This isn’t happiness Paul is talking about.  Happiness is too fleeting to sustain us.  Too shallow to rely on.  Paul is talking about something deeper and more lasting.  Something that has nothing to do with the emotion you feel at the moment or the circumstances in which you find yourself.  Paul is talking about a joy that can be rooted even in uncertainty and darkness and pain.  A joy that is something real, something worthy.  Because, as Paul knew, as Jesus knew, as each of us know, being a human is hard work.  Painful work. 
            Karl Barth talks about this Christian joy as being our defiant “Nevertheless!” to the world and to our circumstances.  Not a feeling, but the deep abiding ground of our being.  This is something I long for.  Something I deeply want for myself, for my children, for all of us.  And something Paul wants for himself and for the church in Philippi and all the other communities of faith that he is connected to.  In the midst of persecution and imprisonment and uncertainty, Paul offers suggestions to his beloved church at Philippi that might just work for the rest of us.
            “Do not worry about anything, but in everything by prayer and supplication with thanksgiving let your requests be made known to God.”

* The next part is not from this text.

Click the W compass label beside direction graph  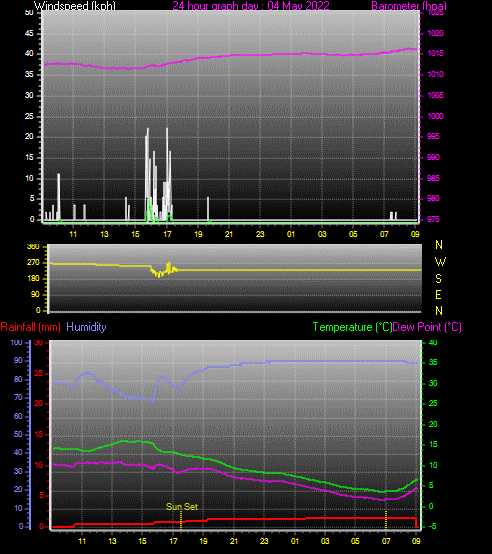coord(440,262)
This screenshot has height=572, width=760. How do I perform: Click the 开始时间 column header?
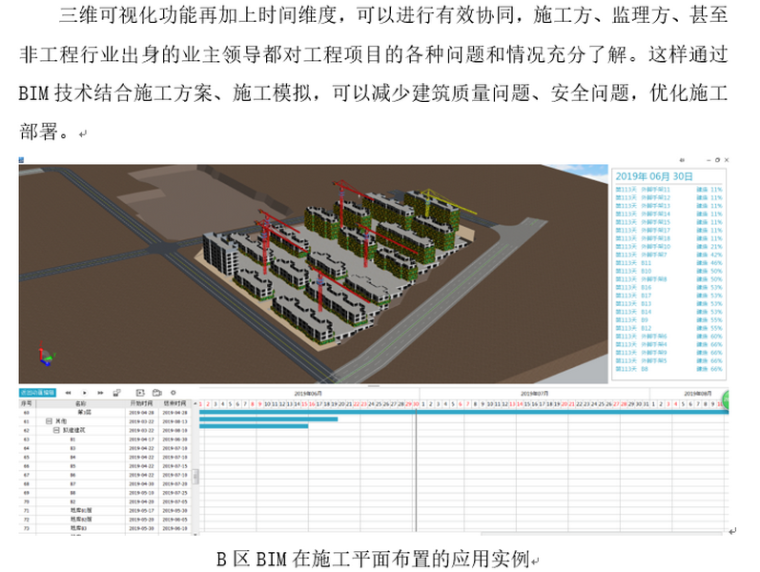(142, 404)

            This isn’t “don’t worry be happy.”  This is “don’t worry, pray.”  We can’t banish our worries through human achievement.  All we can do is lay our burdens on God.  The best thing I did in seminary was take a prayer class taught by some of the monks from the Society of St. John the Evangelist.  They talked about sitting in silence, breathing slowly and deeply, consciously breathing in the peace and love and warmth of God, and breathing out our worry and stress.  If you ever need a community in which to try that, join us in here on the 1st and 3rd Tuesday evenings when we sit together in silence.  It doesn’t change the circumstances of our lives, but does, at least for those moments and for a while afterwards, change our perception of those circumstances.
            “Whatever is true, whatever is honorable, whatever is just, whatever is pure, whatever is pleasing, whatever is commendable, if there is any excellence and if there is anything worthy of praise, think about these things.”
            I think the modern word that might summarize Paul’s sentence here is mindfulness.  Trying to be in the moment, whatever and wherever that moment might be.  Whether you are cutting the lawn, or petting your dog, or taking a walk, or doing dishes, or having coffee with a friend, or waiting for a doctor’s appointment, find a way to savor that experience.  Discover and wonder and be delighted and amazed with the world around you.  Look for signs of love, for things to be grateful for.  Presume that God is present right there with you.  And remember to look for God, to wait for God.  The monks teaching my prayer class recommended taking time to just gaze at something that catches your eye in nature – a leaf, a flower, a ripple in the water – gazing long enough until you can see through it to its source: our creative and generous God.
            “Keep on doing the things that you have learned and received and heard and seen in me.”
            So we pray, we live mindfully, and we try to fill our days with the small and ordinary acts of kindness, generosity, forgiveness, encouragement and love that may not seem like much but are part of how we act as partners of spreading God’s love and grace.  Bringing a meal to someone who needs a hand, making a phone call to someone lonely, taking time to encourage a child.  Or whatever small opportunities might cross our paths.
I don’t think I will ever sing with confidence even: “I’m upright, downright, inright, outright joyful all the time.”  Although I’d be much more comfortable teaching those words to the kids in Chapel. 
I’m a work in progress.  We all are.  But I think half the battle is accepting that joy isn’t a feeling that we are striving for but the result of a deep grounding in the One who strives for us.
So maybe we just sing whatever song comes from our heart.  Pray the words that break forth from our pain.  And live our complicated lives as beings created and loved by God.  Amen.